Project Management

Project activities need to be small enough to understand and effectively manage

In creating your Work Breakdown Structure (WBS), how small should activities be before they don't need to be broken down further?

When you create a workplan, you generally don't know enough to enter all of the detailed activities the first time through. Instead, you identify large chunks of work first, and then break the larger chunks into smaller pieces. These smaller pieces are, in turn, broken down into still smaller and more discrete activities. This technique is referred to as creating a Work Breakdown Structure (WBS).

An appropriate question to ask is how small the activities should be before they do not need to be broken down further. This is referred to as your "estimating threshold." Work can be broken down into smaller activities than the estimating threshold, but normally no work would be left at a higher level. The threshold can be different based on the size of your project and how well the work is understood.

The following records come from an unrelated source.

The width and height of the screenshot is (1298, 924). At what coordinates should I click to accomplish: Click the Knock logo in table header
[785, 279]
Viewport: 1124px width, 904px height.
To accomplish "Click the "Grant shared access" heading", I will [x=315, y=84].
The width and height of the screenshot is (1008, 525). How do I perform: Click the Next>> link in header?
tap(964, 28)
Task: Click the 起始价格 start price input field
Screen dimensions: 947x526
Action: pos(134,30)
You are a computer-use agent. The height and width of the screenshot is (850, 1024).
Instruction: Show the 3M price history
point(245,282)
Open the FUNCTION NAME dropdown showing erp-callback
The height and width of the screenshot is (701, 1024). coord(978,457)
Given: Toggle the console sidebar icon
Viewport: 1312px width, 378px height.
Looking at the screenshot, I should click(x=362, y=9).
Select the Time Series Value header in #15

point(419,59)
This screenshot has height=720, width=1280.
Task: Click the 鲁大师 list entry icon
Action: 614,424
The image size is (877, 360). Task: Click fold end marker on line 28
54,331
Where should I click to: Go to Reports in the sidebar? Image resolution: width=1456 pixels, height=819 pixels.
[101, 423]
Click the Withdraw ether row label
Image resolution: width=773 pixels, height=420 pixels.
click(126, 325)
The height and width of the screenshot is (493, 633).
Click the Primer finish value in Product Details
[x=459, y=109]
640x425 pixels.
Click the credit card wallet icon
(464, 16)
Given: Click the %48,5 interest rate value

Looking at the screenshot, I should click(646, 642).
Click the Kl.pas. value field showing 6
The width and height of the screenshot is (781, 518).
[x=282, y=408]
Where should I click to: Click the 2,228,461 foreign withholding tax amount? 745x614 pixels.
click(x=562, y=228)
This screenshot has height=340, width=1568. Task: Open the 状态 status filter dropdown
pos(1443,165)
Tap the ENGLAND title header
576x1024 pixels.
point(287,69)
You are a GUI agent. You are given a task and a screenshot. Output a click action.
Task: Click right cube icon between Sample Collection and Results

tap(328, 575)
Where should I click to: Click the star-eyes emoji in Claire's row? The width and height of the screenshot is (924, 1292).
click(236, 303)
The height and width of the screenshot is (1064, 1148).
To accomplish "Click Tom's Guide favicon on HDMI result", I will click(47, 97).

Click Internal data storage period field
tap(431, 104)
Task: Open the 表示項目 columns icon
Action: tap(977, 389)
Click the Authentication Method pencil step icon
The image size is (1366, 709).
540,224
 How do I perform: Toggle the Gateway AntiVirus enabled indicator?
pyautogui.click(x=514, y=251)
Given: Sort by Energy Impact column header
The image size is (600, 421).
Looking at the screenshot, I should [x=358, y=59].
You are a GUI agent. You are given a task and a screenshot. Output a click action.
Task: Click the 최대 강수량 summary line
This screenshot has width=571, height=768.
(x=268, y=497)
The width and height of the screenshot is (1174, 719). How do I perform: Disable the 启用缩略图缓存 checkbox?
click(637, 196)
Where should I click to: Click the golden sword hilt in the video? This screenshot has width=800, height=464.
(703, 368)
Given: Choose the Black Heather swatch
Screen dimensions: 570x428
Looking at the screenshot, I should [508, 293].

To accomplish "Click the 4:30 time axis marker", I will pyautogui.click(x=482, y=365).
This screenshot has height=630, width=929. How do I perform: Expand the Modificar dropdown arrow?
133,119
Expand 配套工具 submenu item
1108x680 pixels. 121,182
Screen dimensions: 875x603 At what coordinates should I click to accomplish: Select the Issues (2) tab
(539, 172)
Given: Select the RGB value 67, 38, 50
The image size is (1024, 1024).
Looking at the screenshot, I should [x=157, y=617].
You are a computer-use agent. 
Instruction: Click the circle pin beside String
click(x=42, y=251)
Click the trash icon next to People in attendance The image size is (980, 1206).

You can use the following criteria as a guide: For a typical large project (say 5,000 effort hours or more), any work that is greater than 80 hours of effort should be broken down into smaller pieces. Medium-sized projects (say 1,000 effort hours) should have activities no larger than 40 hours. If the project is small (say 200 hours), you should break down the activities into work no greater than 20 hours. Remember that this threshold is an upper limit. You can break the activities down further if you want.

Assigning work that is smaller than your threshold allows the work to be more manageable. For instance, if your project is 250 hours and you have activities that are 80 hours each, you don't have enough time to recover if one of the activities is late. However, if the largest activity is 20 hours, you're able to find out much more quickly if work is not being done on time. 

Of course, it's possible that you may not be able to break down activities that are to be worked on in the distant future less than the threshold because there may be too much that's unknown about the work itself. In this case, one approach would be to actually break the work into a couple smaller projects. The second project can be defined more accurately based on the results of the first project.

If you don't have the option of multiple projects, the future work can be left at a level higher than the threshold. However, if you leave future work at a high-level, it's still critical to break the work into smaller pieces at least two to three months before you need to start executing the work.   

In addition to allowing you to manage the work more effectively, another reason to break down activities into smaller pieces is to make sure that you understand what the work means. When you assign a team member an activity from the workplan, that person may not understand what the work is and may ask you for an explanation. If you don't know what the work means either, you'll be in trouble. So you should make sure that the work is broken down into a level small enough that the activities are understandable. For instance, if an activity that is estimated at 80 hours has never been done before, it may still need to be broken down into smaller activities to ensure that the team member that is assigned the work knows exactly what is expected.

These two factors—the ability to manage the work effectively and to understand the work required—should drive your decision on how small to make your activities.